Un reporte del medio AeroTime sostuvo que a medida que la demanda de viajes aéreos se recupera más rápido que la capacidad de producción los líderes de la industria navegan un ecosistema cada vez más frágil, marcado por inestabilidad geopolítica, escasez de mano de obra y crecientes costos operativos que muestran pocas señales de disminuir.
La actual crisis en la cadena de suministro se originó por la pandemia en 2020, pues luego de persistir durante el periodo de recuperación, la crisis pasó de ser un problema operativo a uno estratégico y severo de largo plazo a partir de 2022, año en el que la demanda de viajes regresó y superó la oferta, generando retrasos multianuales en piezas, motores y aeronaves.
La situación es descrita por los líderes de la industria como una amenaza estructural para la rentabilidad de las aerolíneas, la expansión de flotas, la resiliencia operativa y la planificación de la fuerza laboral.
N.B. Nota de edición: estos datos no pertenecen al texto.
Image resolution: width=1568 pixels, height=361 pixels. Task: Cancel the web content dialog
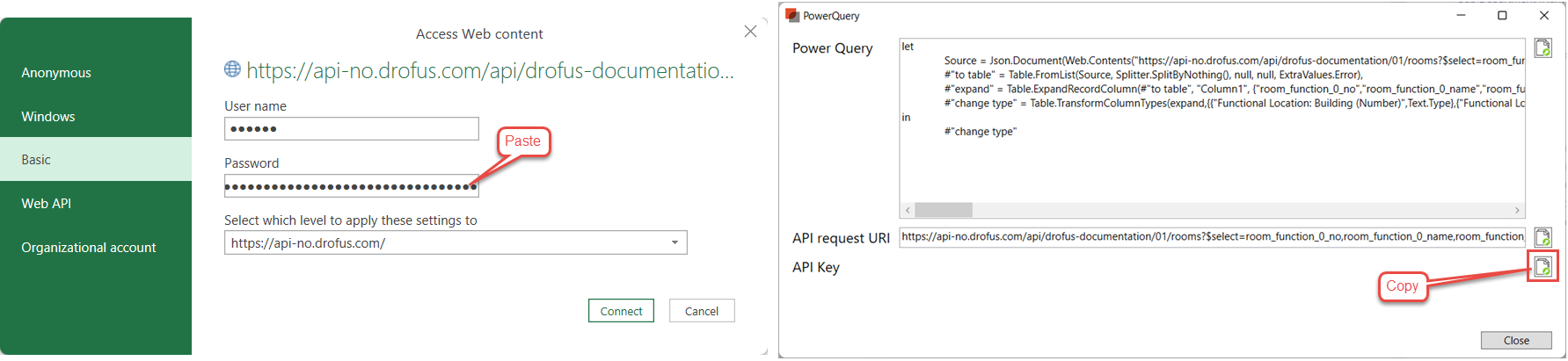(702, 311)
Los retrasos en entregas de aviones, la escasez de motores, los cuellos de botella en mantenimiento y la inestabilidad geopolítica están costando colectivamente más de 11 mil millones de dólares (mdd) anuales a las aerolíneas.
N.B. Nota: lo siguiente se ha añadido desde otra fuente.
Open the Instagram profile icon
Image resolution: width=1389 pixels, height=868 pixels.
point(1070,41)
Airbus y Boeing continúan enfrentando dificultades para recuperar sus niveles de producción. Entre ambos tienen una cartera global de pedidos que supera los 14 mil modelos con espacios de entregas que llegan hasta la siguiente década.
A nivel mundial, las restricciones de capacidad han generado incertidumbre y mayor complejidad en la planificación de flotas, además de elevar los costos de arrendamiento, mantenimiento y consumo de combustible.
Ante esto, el promedio de las flotas ha aumentado a 15.1 años y más de 5 mil aeronaves permanecen almacenadas y el equilibrio normal entre oferta y demanda difícilmente regresará antes de 2031–2034.
La cadena de suministro aeronáutica también está cada vez más limitada por una severa escasez de motores y crecientes cuellos de botella en mantenimiento.